Start of DATASET ENTRIES

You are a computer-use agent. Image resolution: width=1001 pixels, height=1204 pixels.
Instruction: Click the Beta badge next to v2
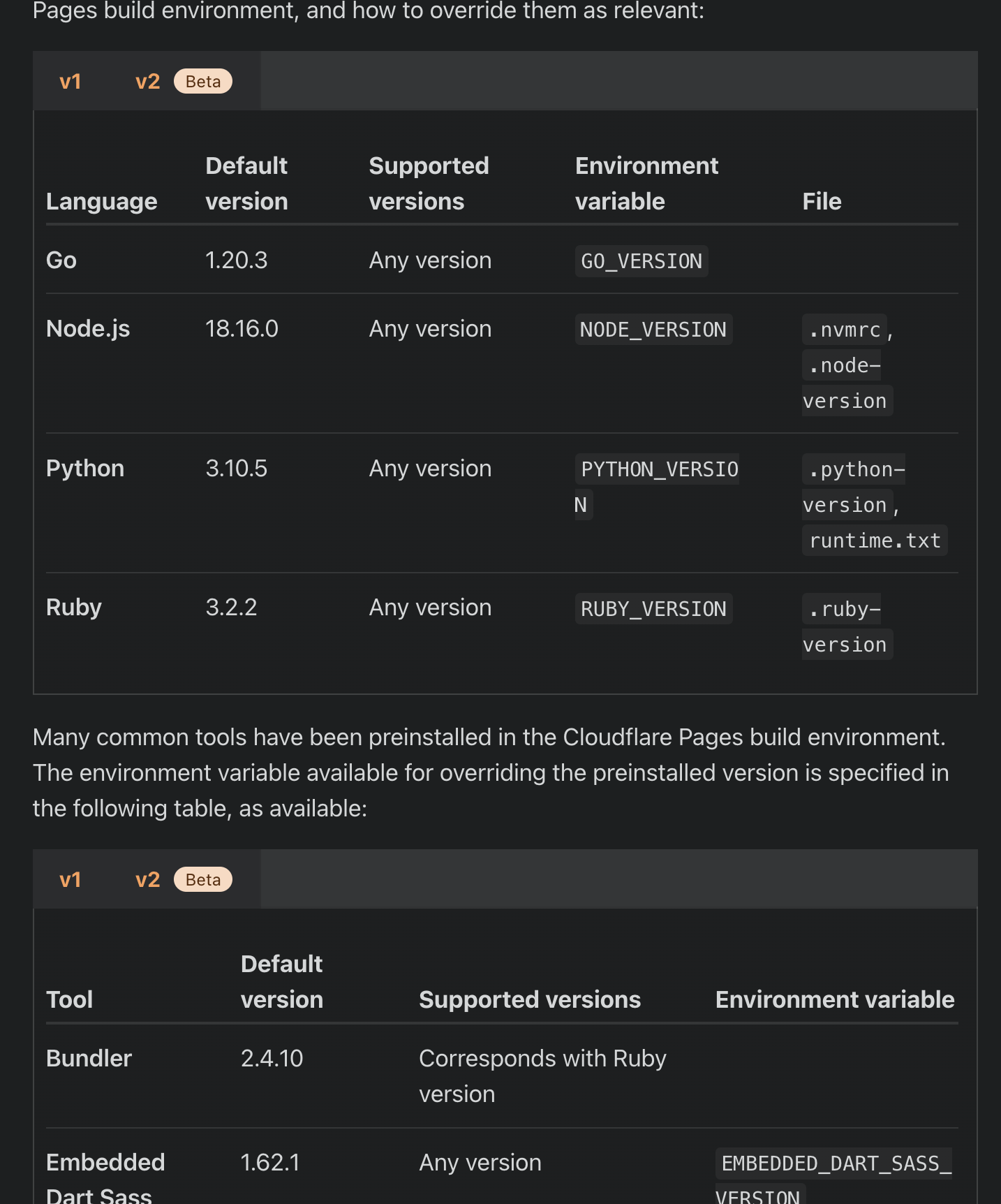202,81
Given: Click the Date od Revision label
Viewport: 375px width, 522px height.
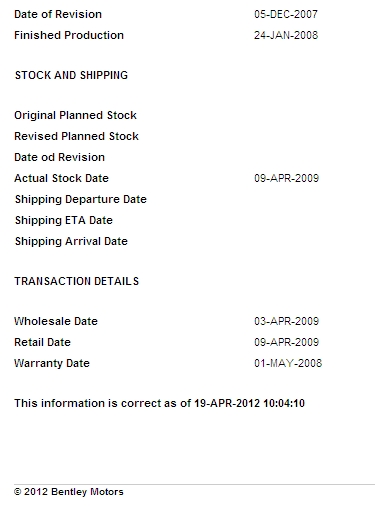Looking at the screenshot, I should coord(59,157).
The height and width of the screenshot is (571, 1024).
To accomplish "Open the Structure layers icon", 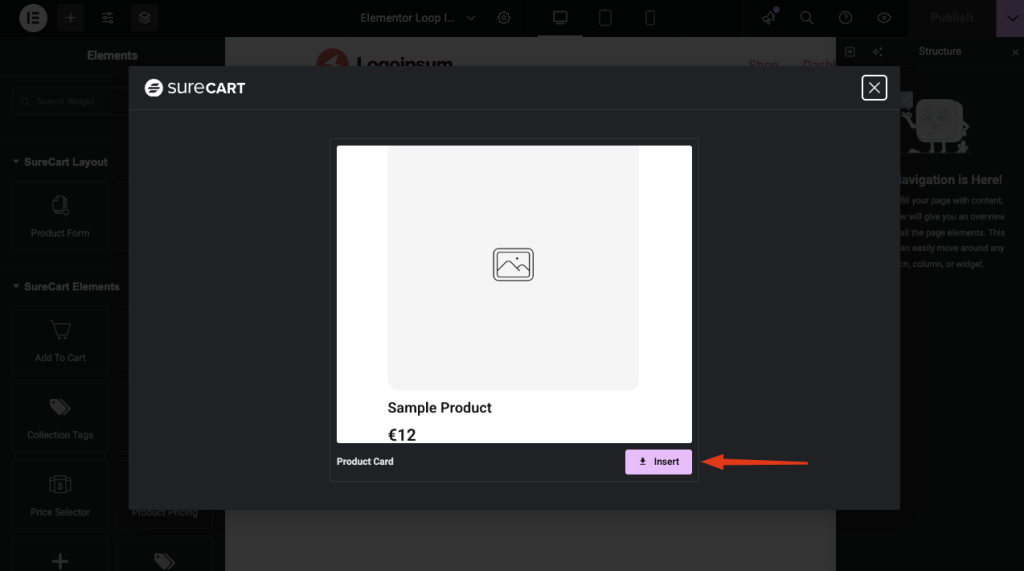I will pyautogui.click(x=145, y=18).
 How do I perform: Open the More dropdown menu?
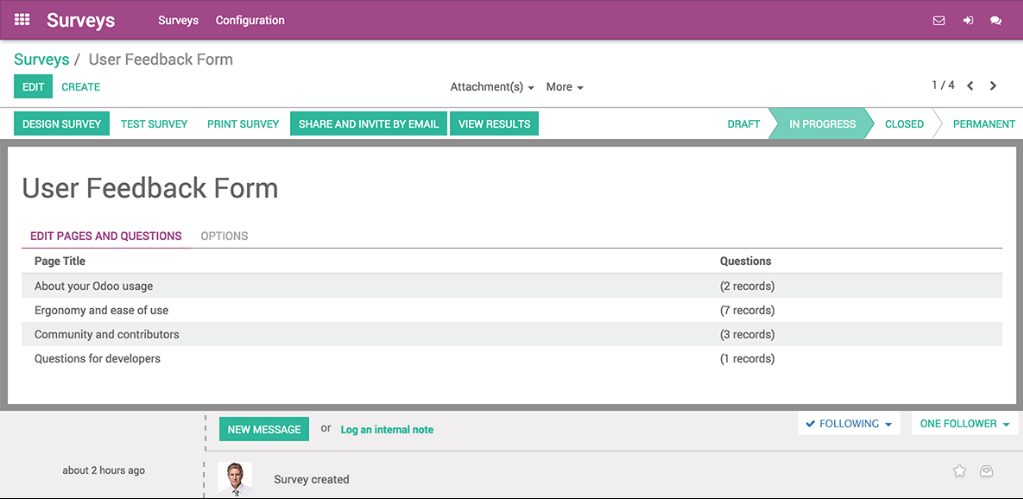564,87
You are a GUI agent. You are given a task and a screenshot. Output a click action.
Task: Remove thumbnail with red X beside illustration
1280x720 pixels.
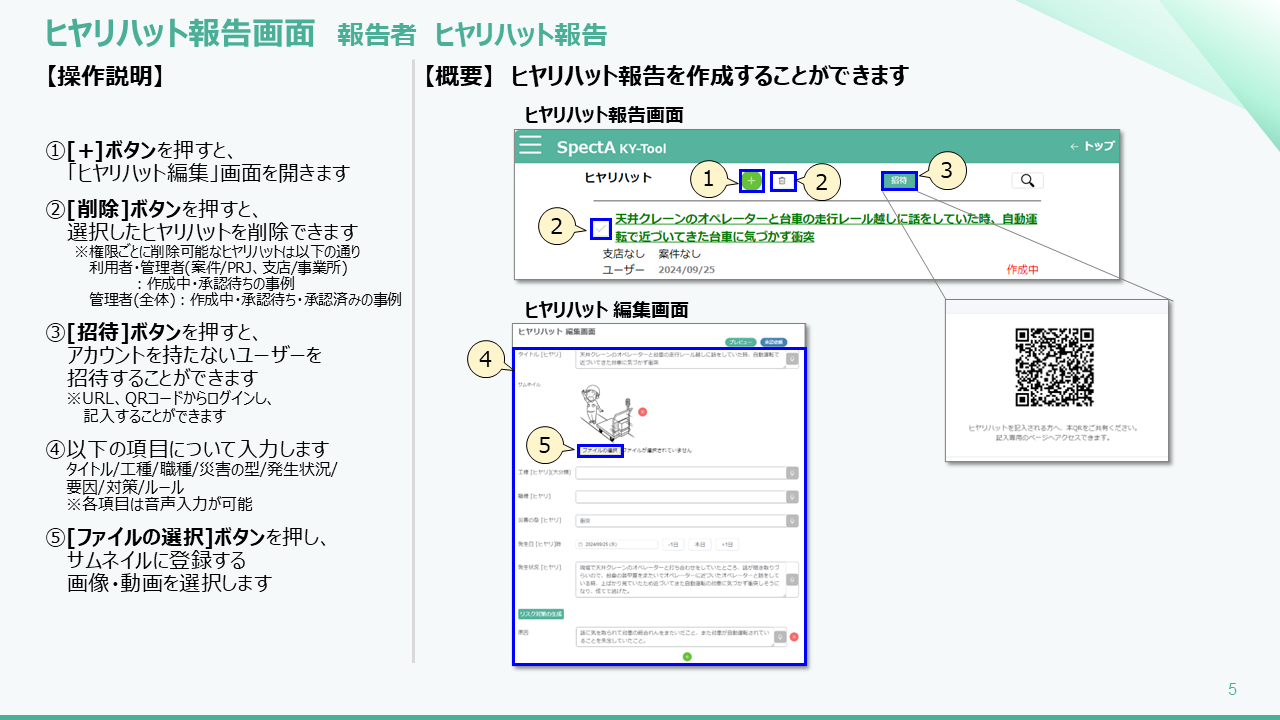point(642,412)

End of DATASET ENTRIES

The lines from the one containing "Task: Remove thumbnail" to the final line of the material, both ends included, should be retyped exactly and alone, with no pictures.

- **WRITTEN SOLUTION**:
Task: Remove thumbnail with red X beside illustration
1280x720 pixels.
point(642,412)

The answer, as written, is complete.